Il vice premier e ministro del Lavoro e dello Sviluppo Economico, Luigi Di Maio
Il vice premier e ministro del Lavoro e dello Sviluppo Economico, Luigi Di Maio ANSA

ROMA - L'Istat lancia l'allarme sulla crescita: per raggiungere gli obiettivi di crescita del governo per il 2018 (+1,2%) sarebbe necessaria «una variazione congiunturale del Pil dello +0,4%», ha detto il presidente facenti funzioni dell'Istat, Maurizio Franzini, nel corso di un'audizione alla Camera sulla manovra ricordando la crescita zero del terzo trimestre. A questi dati si aggiungono quelli dell'Ufficio parlamentare di bilancio secondo cui chi deciderà di andare in pensione con quota 100 subirebbe una riduzione della pensione lorda «da circa il 5 al 30%». Ma un dato positivo, nella manovra, c'è. Ed è il reddito di cittadinanza che potrebbe portare a un aumento del Pil dello 0,2% rispetto allo scenario base. Questa reattività potrebbe essere più elevata, e pari allo 0,3%, nel caso in cui si consideri l'impatto del reddito di cittadinanza come uno shock diretto sui consumi delle famiglie.

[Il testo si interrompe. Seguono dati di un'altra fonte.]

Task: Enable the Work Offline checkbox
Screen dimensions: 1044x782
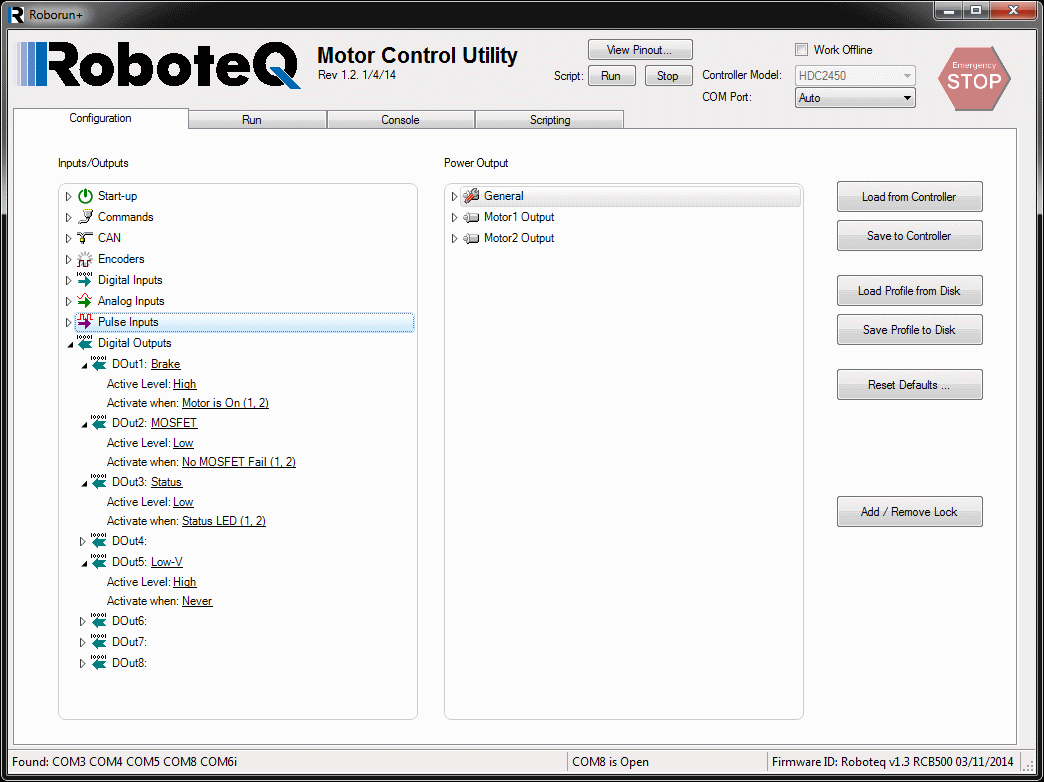Action: point(801,50)
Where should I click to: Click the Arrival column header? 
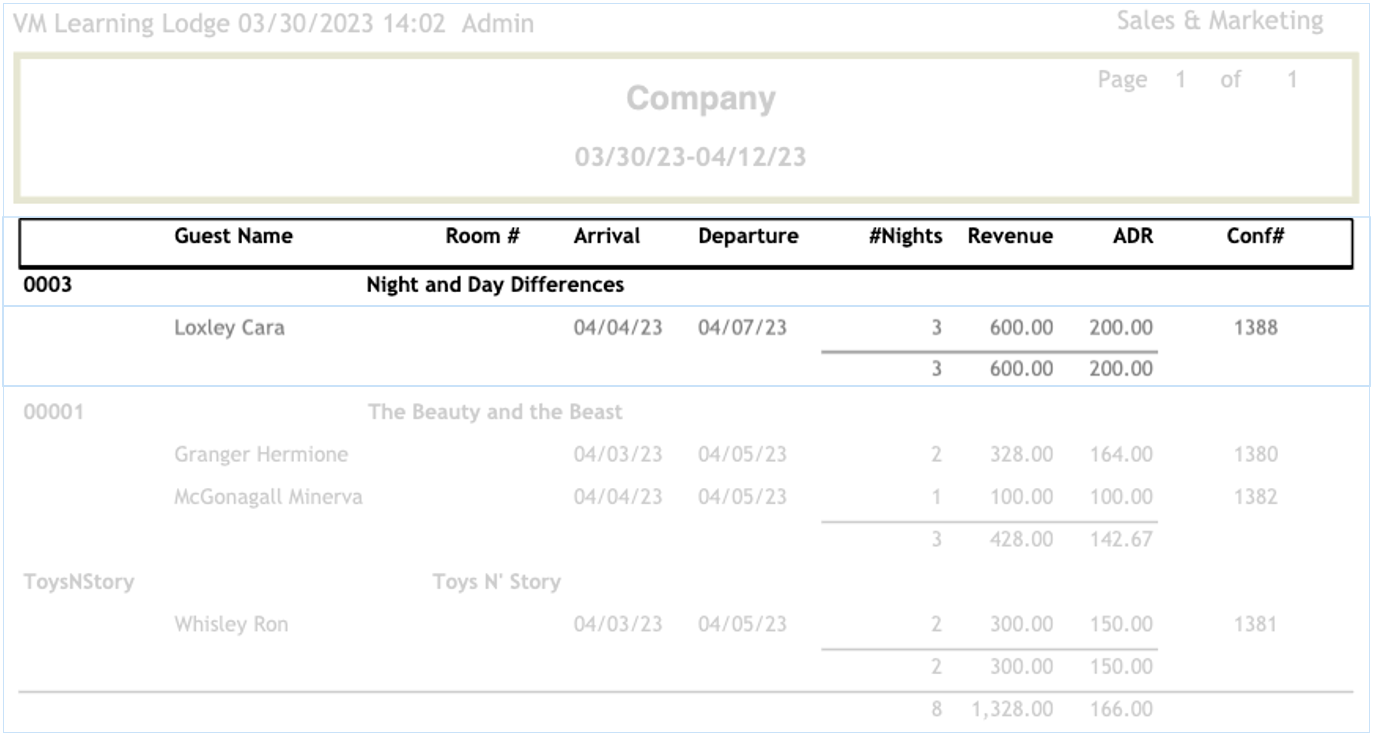click(x=606, y=236)
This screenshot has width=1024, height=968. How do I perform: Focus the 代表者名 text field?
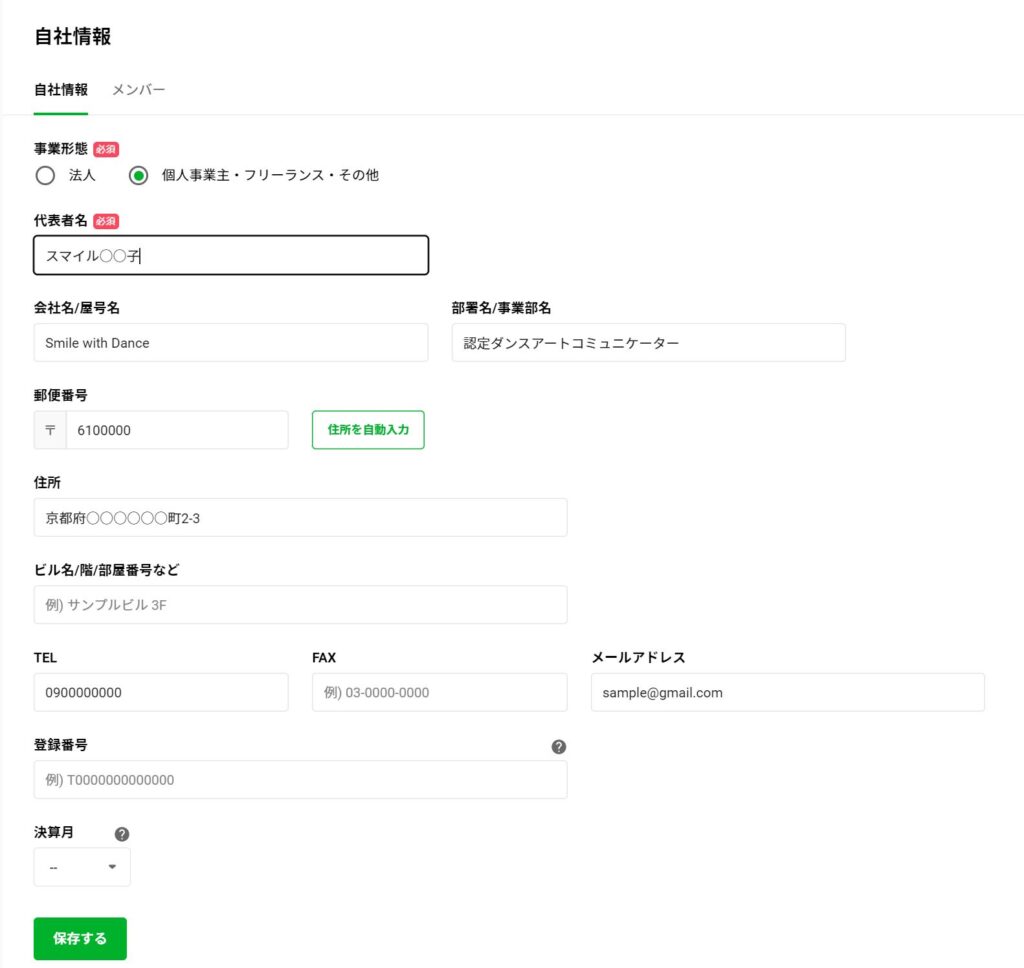[x=231, y=256]
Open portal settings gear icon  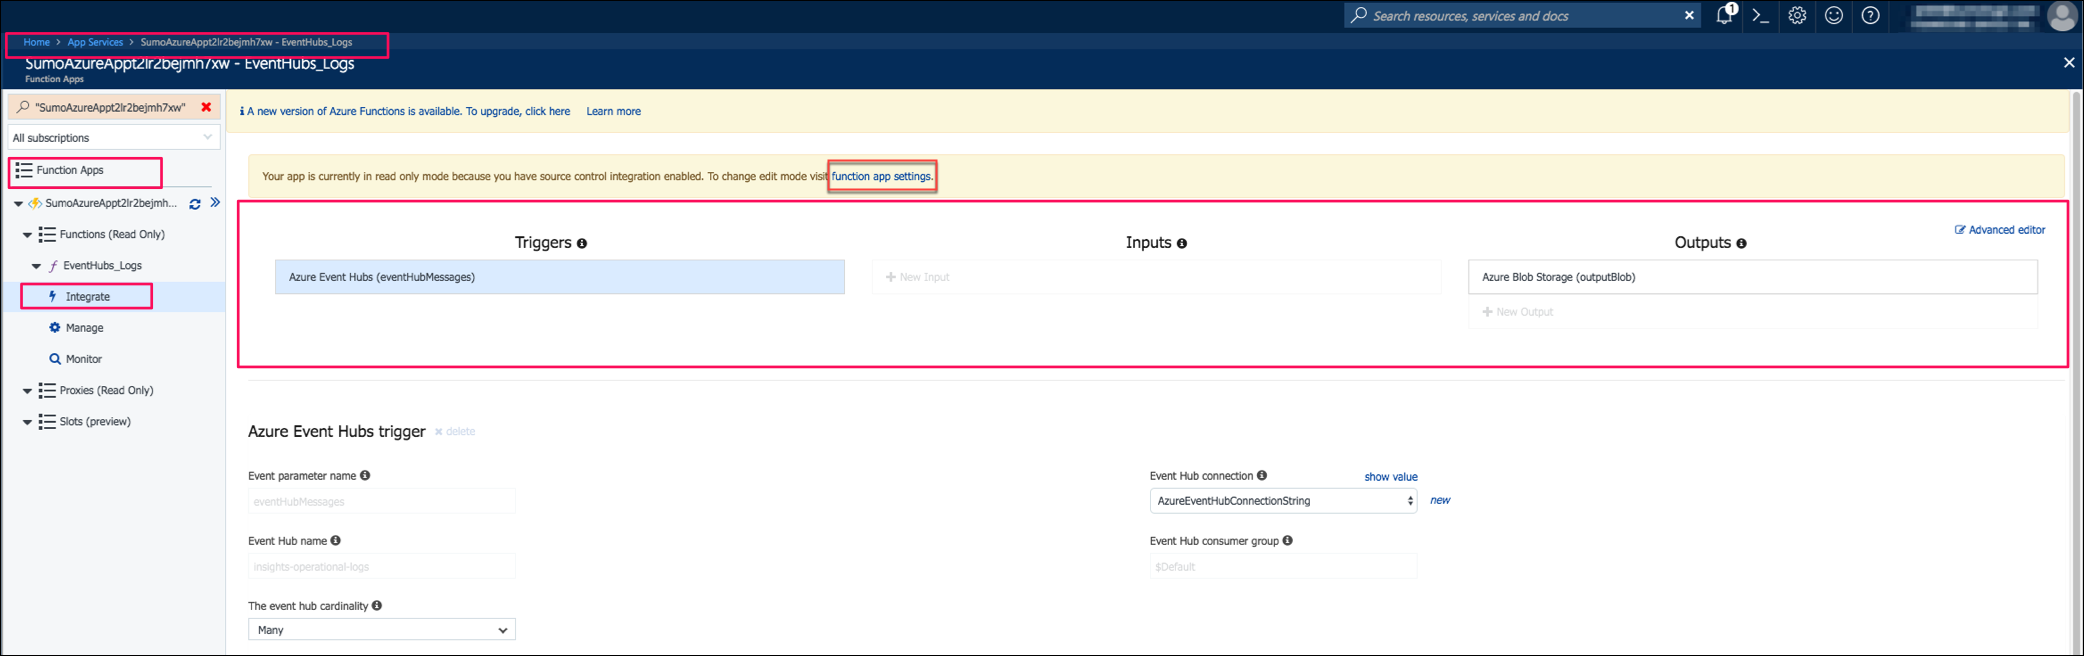(x=1797, y=16)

Il M5s festeggia i dati Istat
«Nel corso dell'audizione sulla manovra di fronte alle commissioni congiunte Bilancio di Camera e Senato, il presidente pro tempore dell'Istat Maurizio Franzini ha fornito conferme importanti sul positivo impatto economico che la misura avrà sul Pil italiano. Un impatto che comporterebbe un aumento fino allo 0,3% del Pil». Ad affermarlo sono i deputati della Commissione Bilancio della Camera del MoVimento 5 Stelle. «La valutazione dell'Istat conferma quanto andiamo dicendo da tempo: il reddito di cittadinanza è una importante misura per il sostegno dei consumi e il rilancio della domanda interna. Le stime del governo sulla manovra del popolo sono prudenziali e siamo convinti che, come dimostra l'analisi Istat, i fatti lo confermeranno. Andiamo avanti decisi e fiduciosi. Il 2019 sarà l'anno del Cambiamento».

I numeri della povertà
Spaventosi, ad oggi, sono i numeri delle famiglie in povertà assoluta. Proprio quelle famiglie a cui guarda il reddito di cittadinanza: in tutto sono circa 1,8 milioni, pari al 6,9% delle famiglie italiane (il 5,4% di quelle del Nord, il 5,1% di quelle del Centro e il 10,3% di quelle del Mezzogiorno). Un insieme che corrisponde a poco più di 5 milioni di individui: l'8,4% dell'intera popolazione (il 7,0% del Nord, il 6,4% del Centro e l'11,4% del Mezzogiorno). Come più volte ribadito, il reddito di cittadinanza sarà di importo "pieno" (780 euro) per chi paga un affitto mentre sarà inferiore (in base al calcolo Isee) per chi ha una cosa di proprietà. Le famiglie in povertà assoluta che non sono in affitto (56,3%) - sottolinea l'Istat - si dividono in due sottogruppi: coloro che abitano in case di proprietà (40,7%) e coloro che hanno case in usufrutto o in uso gratuito (15,6%). Tra le famiglie che vivono in una casa di proprietà, sottolinea l'Istituto di statistica, quasi una su cinque paga un mutuo, di importo mensile medio pari a 525 euro (564 euro Nord; 480 euro Centro, 387 euro Mezzogiorno).